WORK TO BE COMPLETED:
As written and without pictures, set down the lines from the one that contains "How do I perform: Click the currency" through the end of the data.

PROVIDED ENTRIES:
= = = =
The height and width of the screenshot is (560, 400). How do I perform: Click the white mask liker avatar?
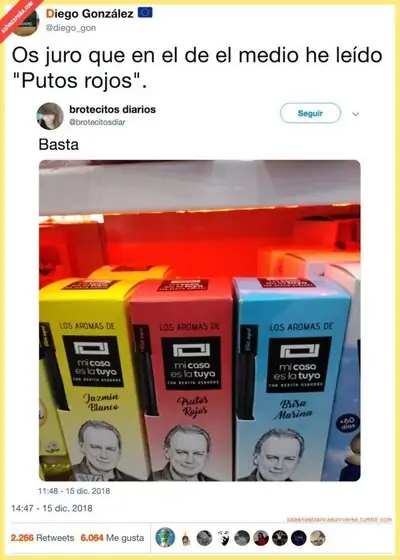(224, 538)
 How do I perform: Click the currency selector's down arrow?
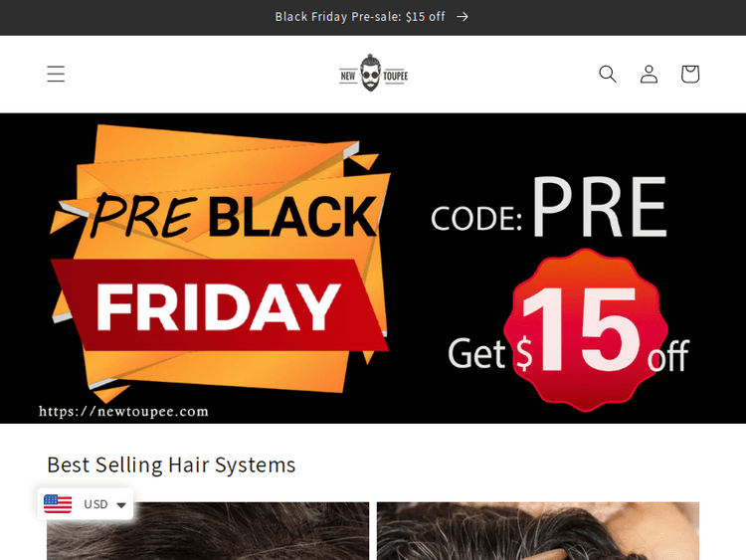121,505
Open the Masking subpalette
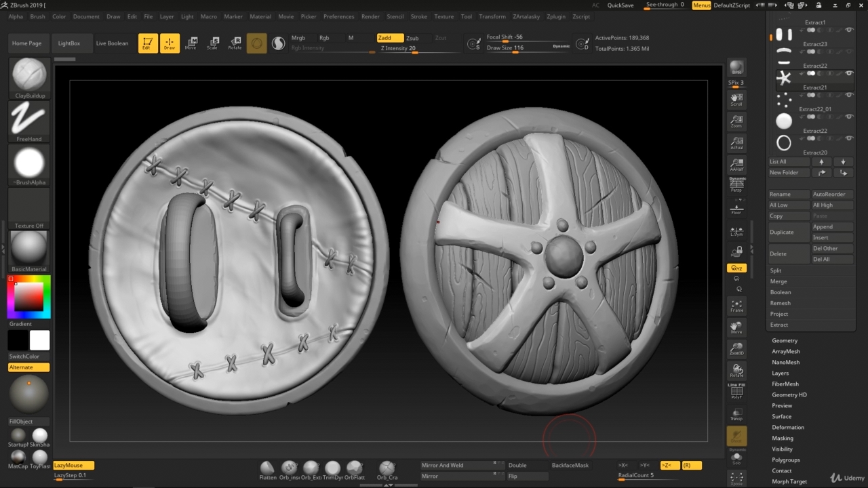Screen dimensions: 868x488 click(782, 439)
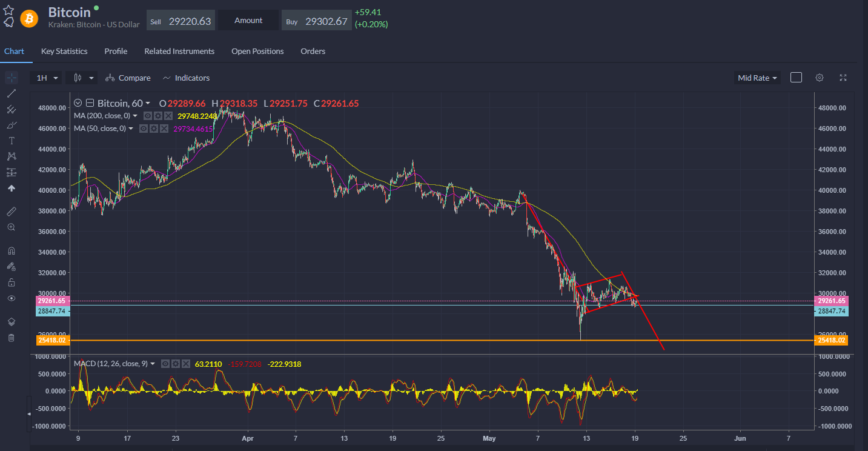Screen dimensions: 868x451
Task: Select the trend line drawing tool
Action: (x=11, y=93)
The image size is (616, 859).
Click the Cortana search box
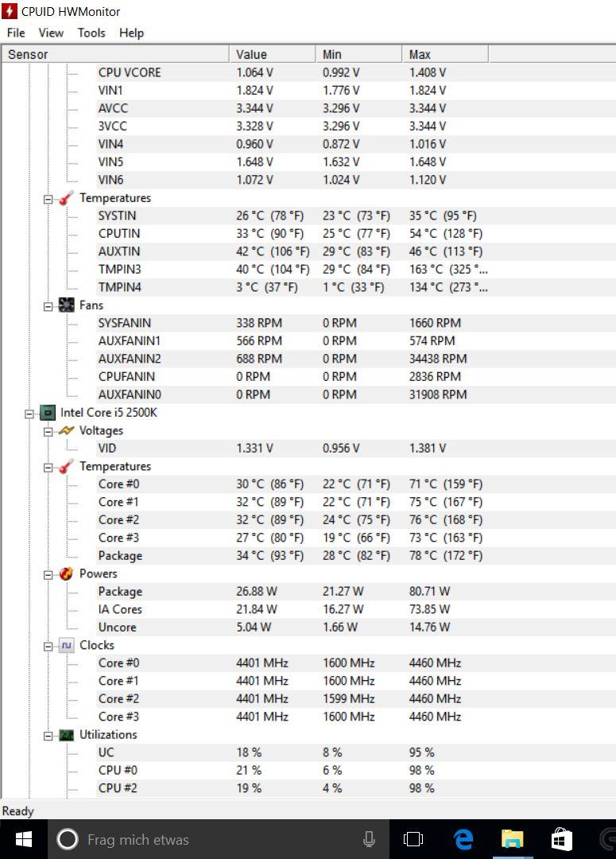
= = = =
EXPECTED ANSWER:
 How do I perform: Click the currency selector's down arrow?
121,505
Open the Masking subpalette
Screen dimensions: 868x488 click(782, 439)
Screen dimensions: 868x451
Task: Select the trend line drawing tool
Action: (x=11, y=93)
The image size is (616, 859).
Click the Cortana search box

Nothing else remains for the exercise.